:: DATA FOR REVIEW

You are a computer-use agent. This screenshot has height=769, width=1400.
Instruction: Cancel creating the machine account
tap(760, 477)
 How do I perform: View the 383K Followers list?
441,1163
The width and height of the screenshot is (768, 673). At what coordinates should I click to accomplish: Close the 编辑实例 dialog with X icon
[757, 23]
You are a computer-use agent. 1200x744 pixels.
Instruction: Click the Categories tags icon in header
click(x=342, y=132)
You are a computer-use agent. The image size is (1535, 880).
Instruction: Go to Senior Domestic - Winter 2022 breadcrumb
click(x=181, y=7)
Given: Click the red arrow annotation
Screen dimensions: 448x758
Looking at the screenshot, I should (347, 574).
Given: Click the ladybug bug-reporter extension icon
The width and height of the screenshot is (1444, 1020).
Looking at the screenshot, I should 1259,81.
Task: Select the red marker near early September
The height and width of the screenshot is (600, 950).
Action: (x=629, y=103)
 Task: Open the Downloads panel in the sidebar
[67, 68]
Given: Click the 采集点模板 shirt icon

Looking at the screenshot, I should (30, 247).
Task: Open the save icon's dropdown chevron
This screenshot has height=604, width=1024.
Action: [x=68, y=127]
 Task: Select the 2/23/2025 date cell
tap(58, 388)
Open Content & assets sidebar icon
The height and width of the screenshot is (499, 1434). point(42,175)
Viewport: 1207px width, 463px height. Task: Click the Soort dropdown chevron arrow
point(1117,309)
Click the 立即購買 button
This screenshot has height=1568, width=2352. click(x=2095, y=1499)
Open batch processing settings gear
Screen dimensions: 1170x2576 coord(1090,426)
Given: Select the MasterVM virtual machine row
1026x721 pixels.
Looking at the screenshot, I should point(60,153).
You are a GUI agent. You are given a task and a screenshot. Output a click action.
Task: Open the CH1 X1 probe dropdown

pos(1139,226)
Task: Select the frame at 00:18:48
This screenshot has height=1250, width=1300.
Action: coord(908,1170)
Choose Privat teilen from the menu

::::

• **REQUIREMENT**
Please return every entry exactly as it appears.

• **RESPONSE TO THIS EXERCISE**
You are a computer-use agent. This screenshot has height=769, width=1400.
Instruction: Cancel creating the machine account
tap(760, 477)
 How do I perform: View the 383K Followers list?
441,1163
The width and height of the screenshot is (768, 673). At what coordinates should I click to accomplish: Close the 编辑实例 dialog with X icon
[757, 23]
You are a computer-use agent. 1200x744 pixels.
Instruction: Click the Categories tags icon in header
click(x=342, y=132)
You are a computer-use agent. The image size is (1535, 880).
Instruction: Go to Senior Domestic - Winter 2022 breadcrumb
click(x=181, y=7)
Given: Click the red arrow annotation
Screen dimensions: 448x758
Looking at the screenshot, I should (347, 574).
Given: Click the ladybug bug-reporter extension icon
The width and height of the screenshot is (1444, 1020).
Looking at the screenshot, I should 1259,81.
Task: Select the red marker near early September
The height and width of the screenshot is (600, 950).
Action: (x=629, y=103)
 Task: Open the Downloads panel in the sidebar
[67, 68]
Given: Click the 采集点模板 shirt icon

Looking at the screenshot, I should (30, 247).
Task: Open the save icon's dropdown chevron
This screenshot has height=604, width=1024.
Action: [x=68, y=127]
 Task: Select the 2/23/2025 date cell
tap(58, 388)
Open Content & assets sidebar icon
The height and width of the screenshot is (499, 1434). point(42,175)
Viewport: 1207px width, 463px height. Task: Click the Soort dropdown chevron arrow
point(1117,309)
Click the 立即購買 button
This screenshot has height=1568, width=2352. click(x=2095, y=1499)
Open batch processing settings gear
Screen dimensions: 1170x2576 coord(1090,426)
Given: Select the MasterVM virtual machine row
1026x721 pixels.
Looking at the screenshot, I should point(60,153).
You are a GUI agent. You are given a task and a screenshot. Output a click action.
Task: Open the CH1 X1 probe dropdown

pos(1139,226)
Task: Select the frame at 00:18:48
This screenshot has height=1250, width=1300.
Action: coord(908,1170)
Choose Privat teilen from the menu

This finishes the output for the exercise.